On Saturday, Gov. Josh Green told residents to brace for more grim news.

For scores of families in Hawaii still hoping to reunite with loved ones, it was not yet time to give up — even as the staggering death toll continued to grow, and even as authorities predicted that more remains would be found within the ashes left behind by a wildfire that gutted the once-bustling town of Lahaina.

But many others are already confronting a painful reality. Their loved ones did not make it out alive.

Kika Perez Grant wasn’t sure what would become of the remains of her uncle, Franklin Trejos, who was found in a charred car, his body shielding a friend’s dog.

“We knew he was happiest out there, and so we’re allowing his best friends, who he’s been with for over 30 years out there, do whatever they think he would be happy with,” said Grant, who lives with her mother and family in Maryland.

Specific plans have yet to be decided, she said, partly because it was unclear who had possession of his remains.

Thus far, the remains of more than 90 people have been pulled from flattened homes, blackened cars or on streets just a few strides from their front doors — unable to outrun the smoke and flames that were just too fast and too ferocious.

On Saturday, Gov. Josh Green told residents to brace for more grim news. Crews and cadaver-sniffing dogs will certainly find more of the missing within the destruction, he said. He predicted the tragedy could rank as Hawaii’s deadliest natural disaster ever.

It was an ominous signal of the anguish to come in the months ahead. Mourners will file into houses of worship, then somberly gather at gravesites to say final goodbyes.

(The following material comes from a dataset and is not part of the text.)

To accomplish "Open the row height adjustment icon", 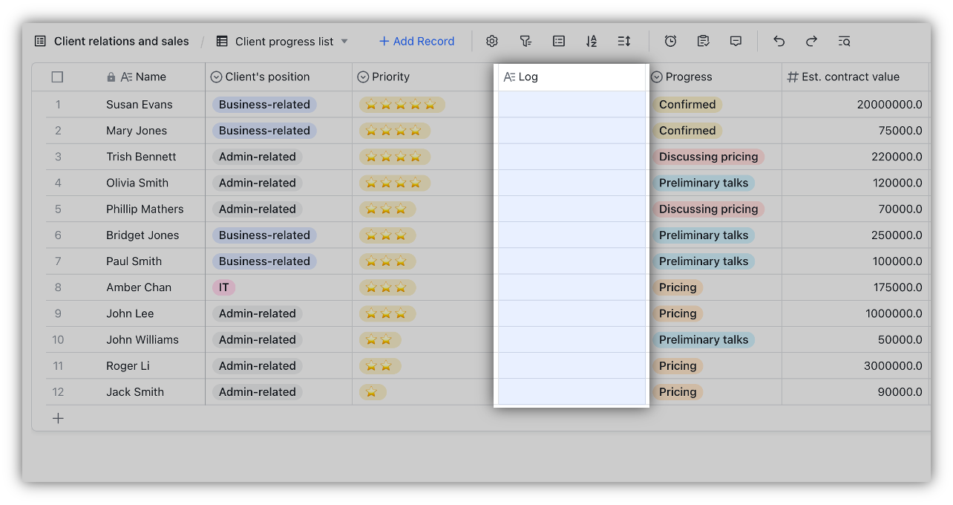I will 623,41.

The scenes will be repeated over and over — though how many times no one yet knows.

Maui officials declined to respond to phone calls, text messages and emails requesting information about how and where the county are sheltering the recovered remains. Nor did they answer questions about whether the county has the facilities and resources to handle the rising number of fatalities.

With just one hospital and three mortuaries, it remains unclear where all those corpses will be temporarily stored and how soon they will be released to family.